If you are using Visual Studio Code, you can conveniently run the TypeScript file without having to type these two commands. The only problem is that this requires a few additional configuration steps in VS Code. I have recorded a video showing these steps, and you can find a link to this video in the show notes.

What you can also do is start the TypeScript compiler in “watch” mode. In this mode, the compiler watches your files, and automatically compiles them as you are changing and saving them. For this, you invoke the command

tsc --watch hello.ts

Now let’s see what happens if we add an error to the program. For instance, replace the first character “c” in the word “console” with a “k”. Both the playground editor and VS code will immediately show you that something’s wrong here. They will even ask you if you meant “console” with “c” instead. This is already the power of TypeScript in action. You can verify this by manually executing the compiler, again by typing

tsc hello.ts

This time, you will get the same error message on the terminal. Also interesting is that the wrong code is compiled to JavaScript anyway. So if you take a look into the JavaScript file, you will see that the wrong “konsole” with “k” has appeared there as well. This is a deliberate default setting for the TypeScript compiler. The default philosophy of the TypeScript compiler is “I will not get in your way”. So it will give you advice when it thinks that something’s wrong, but it will compile it to JavaScript anyway. This is useful if you have a large JavaScript codebase that you want to convert to TypeScript step by step. If you don’t want JavaScript to be generated in case of errors, you can configure the TypeScript compiler to do so using the option “noEmitOnError”. We will see how to configure TypeScript in one of the next episodes.

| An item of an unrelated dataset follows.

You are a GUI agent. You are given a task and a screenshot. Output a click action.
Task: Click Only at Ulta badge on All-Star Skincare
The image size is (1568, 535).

So to sum up what we did in this episode:

  • We saw that there is an online playground for quickly getting started with TypeScript.
  • We learned that if we want to run TypeScript locally, we have to install Node.js, and then use the package manager of Node.js to install the TypeScript compiler.
  • We wrote and executed a simple “Hello World” program.
  • And we saw how the editor provides code completion and error detection, both features powered by TypeScript.